In your copy, each record should read exactly as it does below, and no pictures should be present.

━━━━━ Information

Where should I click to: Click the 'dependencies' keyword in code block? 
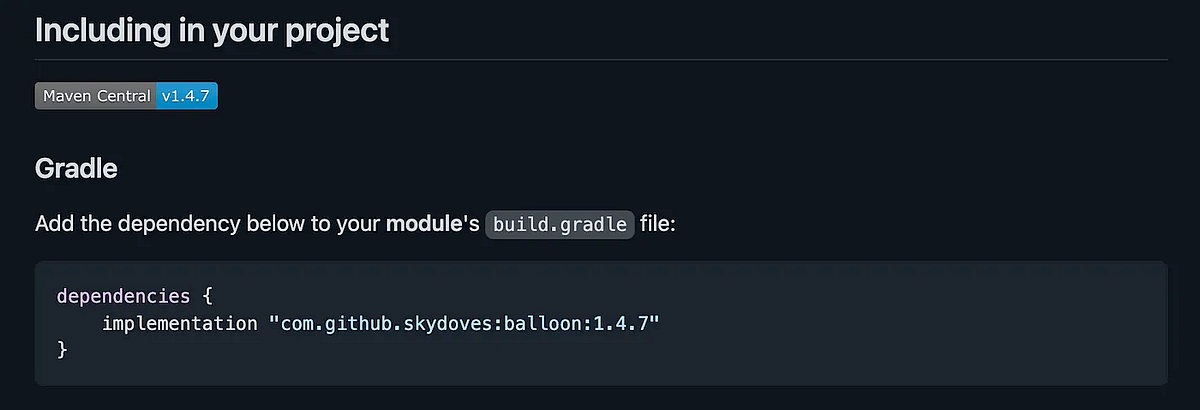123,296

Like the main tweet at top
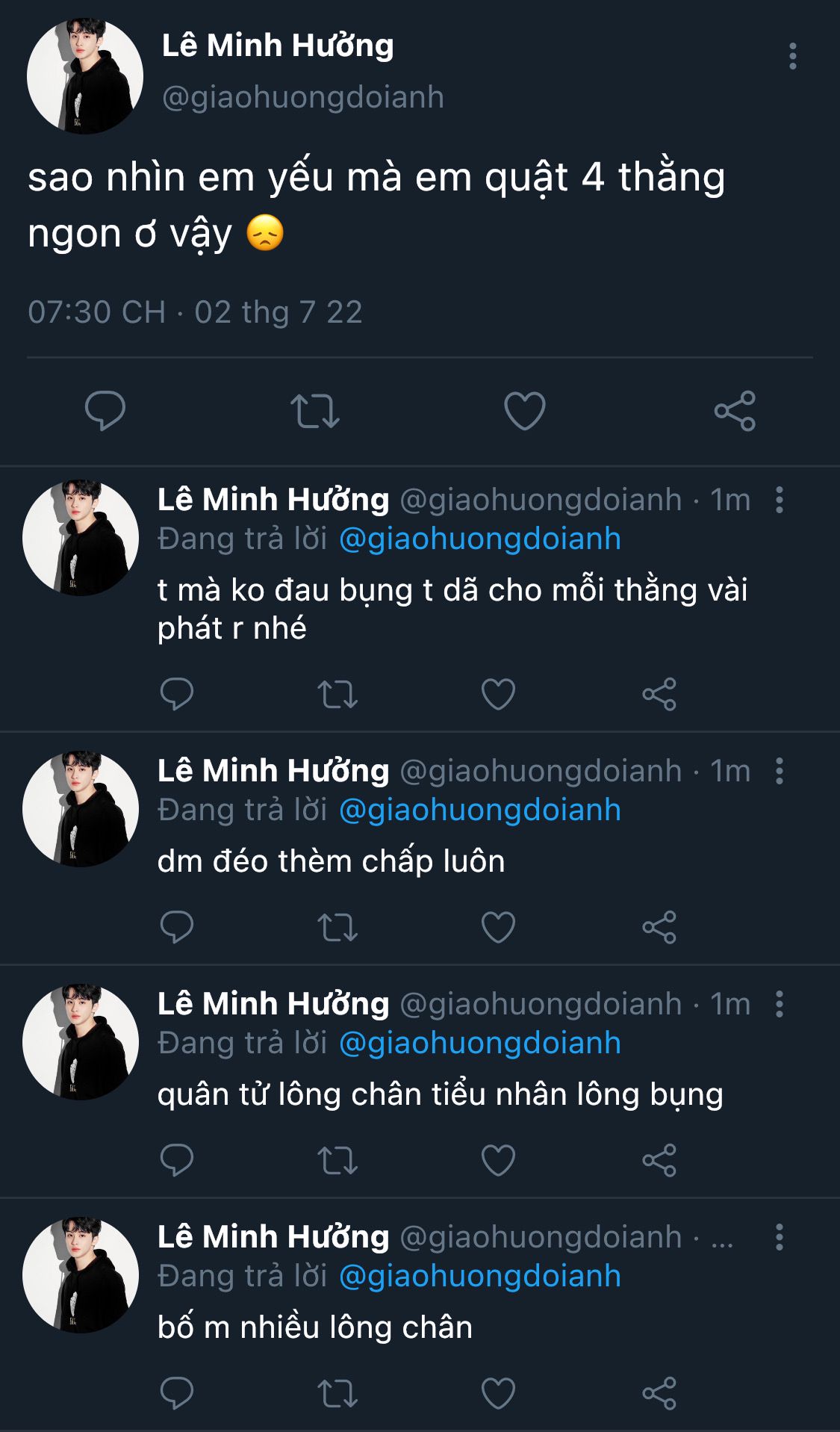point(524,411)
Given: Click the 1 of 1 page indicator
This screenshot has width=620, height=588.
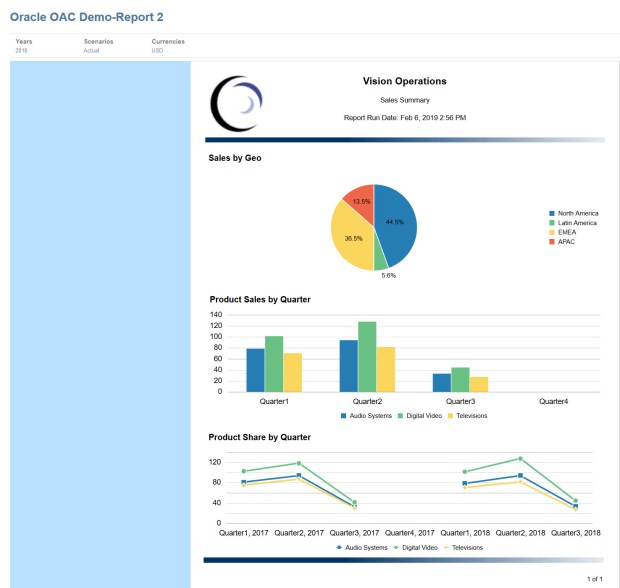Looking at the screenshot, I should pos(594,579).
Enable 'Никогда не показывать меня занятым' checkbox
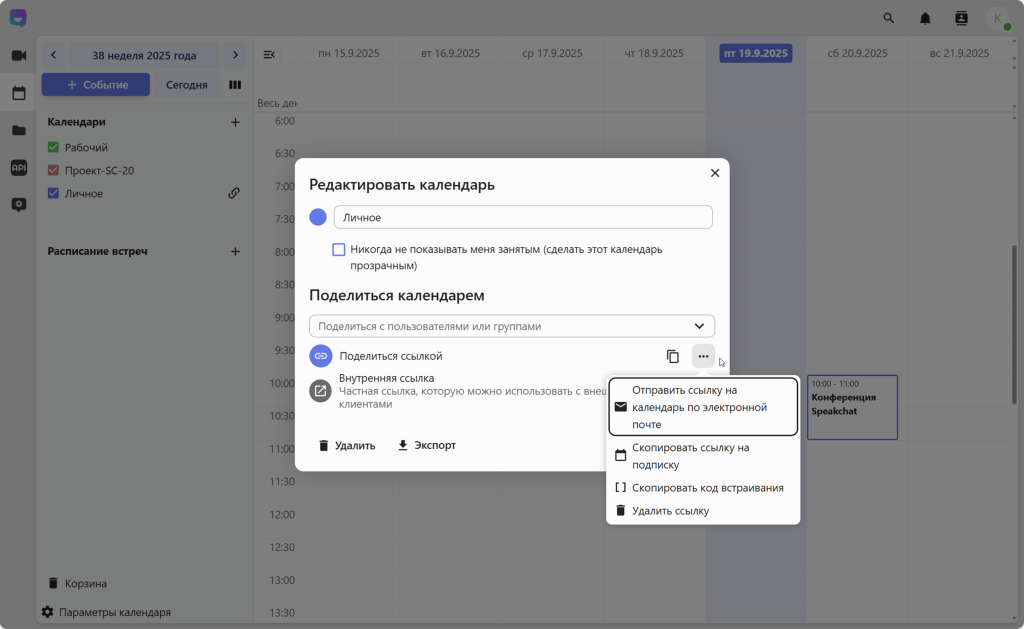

━━━━━━━━━━

* _Response_
Where should I click to: Click the 'dependencies' keyword in code block? 
123,296

Like the main tweet at top
point(524,411)
Given: Click the 1 of 1 page indicator
This screenshot has width=620, height=588.
Looking at the screenshot, I should pos(594,579).
Enable 'Никогда не показывать меня занятым' checkbox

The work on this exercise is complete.